Questions about the dynamics on a natural family of affine cubic surfaces

TL;DR

This paper explores open questions about the dynamics of automorphism groups acting on a family of affine cubic surfaces, linking to Painlevé 6 equations and character varieties in complex dynamics.

Contribution

It introduces several new questions about the dynamics of automorphism groups on affine cubic surfaces related to Painlevé 6 and character varieties, inspired by ongoing research and discussions.

Findings

Formulated open questions on automorphism group dynamics.

Connected dynamics to Painlevé 6 monodromy and character varieties.

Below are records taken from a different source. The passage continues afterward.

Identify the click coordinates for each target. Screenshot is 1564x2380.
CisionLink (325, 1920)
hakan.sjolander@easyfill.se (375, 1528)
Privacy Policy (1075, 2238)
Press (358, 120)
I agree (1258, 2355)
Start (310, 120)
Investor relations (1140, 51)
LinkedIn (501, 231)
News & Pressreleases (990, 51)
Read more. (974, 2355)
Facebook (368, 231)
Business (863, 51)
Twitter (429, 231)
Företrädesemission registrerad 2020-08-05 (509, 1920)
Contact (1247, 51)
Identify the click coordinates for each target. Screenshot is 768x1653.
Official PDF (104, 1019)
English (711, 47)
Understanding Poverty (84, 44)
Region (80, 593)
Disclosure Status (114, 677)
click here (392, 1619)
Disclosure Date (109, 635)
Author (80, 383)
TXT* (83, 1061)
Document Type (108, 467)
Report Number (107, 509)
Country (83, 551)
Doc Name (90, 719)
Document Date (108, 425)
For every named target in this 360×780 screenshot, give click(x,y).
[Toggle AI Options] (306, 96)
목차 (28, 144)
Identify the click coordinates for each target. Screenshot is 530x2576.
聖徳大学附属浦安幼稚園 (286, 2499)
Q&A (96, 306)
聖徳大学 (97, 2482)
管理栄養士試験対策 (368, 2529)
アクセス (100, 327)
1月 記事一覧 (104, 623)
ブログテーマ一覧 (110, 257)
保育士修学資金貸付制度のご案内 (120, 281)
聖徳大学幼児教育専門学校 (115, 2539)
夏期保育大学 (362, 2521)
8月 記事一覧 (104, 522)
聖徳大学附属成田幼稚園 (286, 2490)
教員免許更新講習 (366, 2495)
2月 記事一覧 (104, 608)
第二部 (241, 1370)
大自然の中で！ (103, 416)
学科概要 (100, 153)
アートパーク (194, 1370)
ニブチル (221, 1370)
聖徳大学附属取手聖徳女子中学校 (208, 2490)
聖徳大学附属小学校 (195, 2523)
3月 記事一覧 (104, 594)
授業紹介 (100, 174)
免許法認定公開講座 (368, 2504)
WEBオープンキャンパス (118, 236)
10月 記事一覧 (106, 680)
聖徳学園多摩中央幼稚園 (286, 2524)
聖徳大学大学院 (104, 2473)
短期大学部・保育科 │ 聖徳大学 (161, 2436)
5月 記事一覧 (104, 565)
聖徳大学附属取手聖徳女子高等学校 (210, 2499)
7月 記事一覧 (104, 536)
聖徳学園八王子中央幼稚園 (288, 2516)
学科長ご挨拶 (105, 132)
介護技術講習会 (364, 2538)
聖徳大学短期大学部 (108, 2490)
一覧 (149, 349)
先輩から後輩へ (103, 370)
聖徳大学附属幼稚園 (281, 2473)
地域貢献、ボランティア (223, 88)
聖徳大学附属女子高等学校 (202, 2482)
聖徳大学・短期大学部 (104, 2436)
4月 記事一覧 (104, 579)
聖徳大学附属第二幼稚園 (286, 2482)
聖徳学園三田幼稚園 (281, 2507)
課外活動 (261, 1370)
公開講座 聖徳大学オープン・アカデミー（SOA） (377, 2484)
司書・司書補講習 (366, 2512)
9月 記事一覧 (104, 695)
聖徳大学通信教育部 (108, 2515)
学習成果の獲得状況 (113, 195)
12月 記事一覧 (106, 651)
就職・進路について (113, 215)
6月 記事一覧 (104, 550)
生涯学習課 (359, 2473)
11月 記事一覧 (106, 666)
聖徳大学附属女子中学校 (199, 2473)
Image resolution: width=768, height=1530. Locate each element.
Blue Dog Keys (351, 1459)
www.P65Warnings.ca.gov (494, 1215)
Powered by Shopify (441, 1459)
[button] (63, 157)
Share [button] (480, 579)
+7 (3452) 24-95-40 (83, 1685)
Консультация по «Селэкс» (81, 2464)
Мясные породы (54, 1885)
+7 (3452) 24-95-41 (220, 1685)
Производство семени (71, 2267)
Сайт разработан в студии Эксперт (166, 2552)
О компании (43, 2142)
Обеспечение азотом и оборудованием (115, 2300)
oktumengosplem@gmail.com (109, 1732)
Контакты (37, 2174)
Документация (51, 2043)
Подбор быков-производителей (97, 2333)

Stimulated further research directions in complex dynamics.

Abstract

We present several questions about the dynamics of the group of holomorphic automorphisms of the affine cubic surfaces $$S_{A,B,C,D} = \{(x,y,z) \in \mathbb{C}^3 \, : \, x^2 + y^2 + z^2 +xyz = Ax + By+Cz+D\},$$ where $A,B,C,$ and $D$ are complex parameters. This group action describes the monodromy of the famous Painlev\'e 6 Equation as well as the natural dynamics of the mapping class group on the ${\rm SL}(2,\mathbb{C})$ character varieties associated to the once punctured torus and the four times punctured sphere. The questions presented here arose while preparing our work ``Dynamics of groups of automorphisms of character varieties and Fatou/Julia decomposition for Painlev\'e~6'' \cite{RR} and during informal discussions with many people. Several of the questions were posed at the Simons Symposium on Algebraic, Complex and Arithmetic Dynamics that was held at Schloss Elmau, Germany, in August 2022 as well as the MINT Summer School ``Facets of Complex Dynamics'' that was held in Toulouse, France, in June 2023.